Imagen: Cecilia Salas

Desde su época en el combo audiovisual Pornois en los 2000, Lucas Totino Tedesco suma y recicla instrumentos mientras elude la obsolescencia programada y el lugar común. Buena parte de su estudio/monoambiente está ocupada por equipos de estudio noventeros que compró casi de regalo por estar fuera de moda. “La gente los asocia a Steve Vai”, resume. “Pero al investigarlos, tenían posibilidades muy interesantes de integrarse a un sistema con voltaje.”

La rackera sujeta procesadores como el harmonizer Digitech Studio Vocalist, un Ensoniq DP2, dos multi-efectos Boss SE70, tres pedales Moog, “que vendrían a ser partes separadas de un sinte”, todo conectado a una patchera que permite armar ruteos según lo prefiera. “Tenía idea de hacer un sinte modular aprovechando las tremendas capacidades de estos cositos: son más baratos que cualquier módulo Doepfer, que hace una sola cosa.
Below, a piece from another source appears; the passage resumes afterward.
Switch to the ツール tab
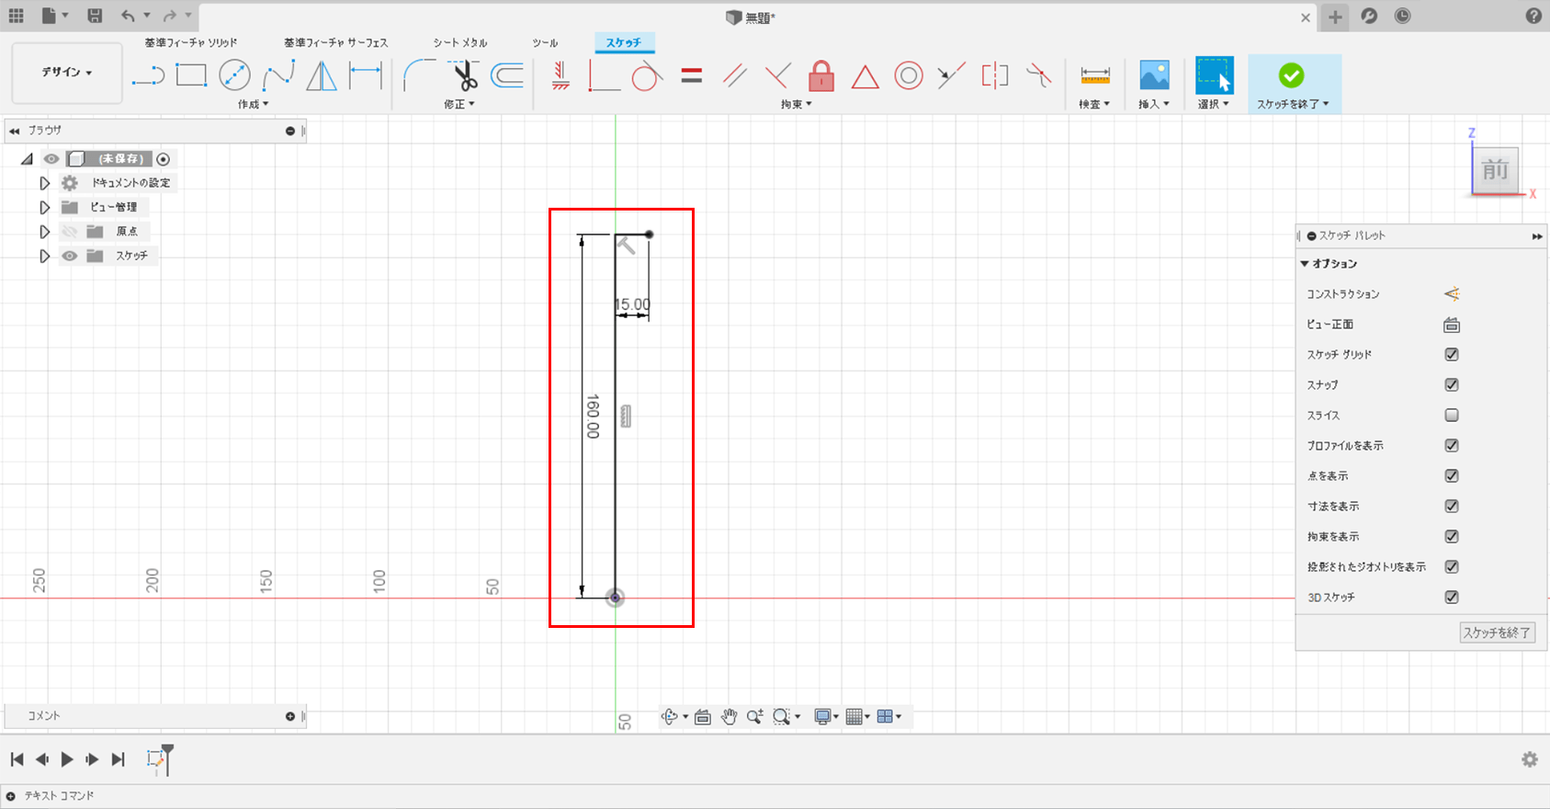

Por ejemplo, esto puede ser el cerebro –dice y conecta un Moogerfooger Control Processor CP-251– e introducir pulsos al azar a través del sample and hold.”

La aleatoriedad es una de sus fascinaciones. “No me gusta que parezca fetichismo de las máquinas cuando es un fetichismo del azar. Gran parte de lo que hago vino de afuera de mis ganas, de mi control, y después elegí qué parte incentivar o recortar”, aclara. Sus polimórficos discos Si yo fuese un perro (2012), La guerra suave (2014) y Una moneda capo (2016) comparten la idea de un disparador externo.

Su más reciente show, abriendo un Niceto Club colmado para Onda Vaga, fue con guitarra y un par de pedales: “Hay comportamientos sonoros esperables para el cancionista, el músico experimental, el de hip-hop, electrónica; cada uno tiene un seteo. Me divierte poder traficar cosas de un mundo al otro y no pertenecer a ninguno”. En sus discos, puede tocar la guitarra con una calavera de vaca, recortar eso y sumarle un sampleo de música africana, pero antes ponerle unos acordes de canción y letras ácidas y despabiladas.

“Los discos salen de juguetear con el arsenal, pero no me interesa celebrar las herramientas sino remarcar las ideas. Lo de la aleatoriedad hay herramientas que lo hacen, pero también puede lograrse sacando papelitos de una bolsa”, dice. Totino busca maneras tomar y ceder el control, de que el sonido no sea siempre igual. Y cuenta de sus ganas por empezar un proyecto paralelo de guitarra ambient y noise: “Poner efectos arriba del loop, cortarlo y romperlo, lo estoy probando mucho con una Elektron Octatrack con la que puedo dar con sonidos radicales y armar patcheos para destruir el audio”.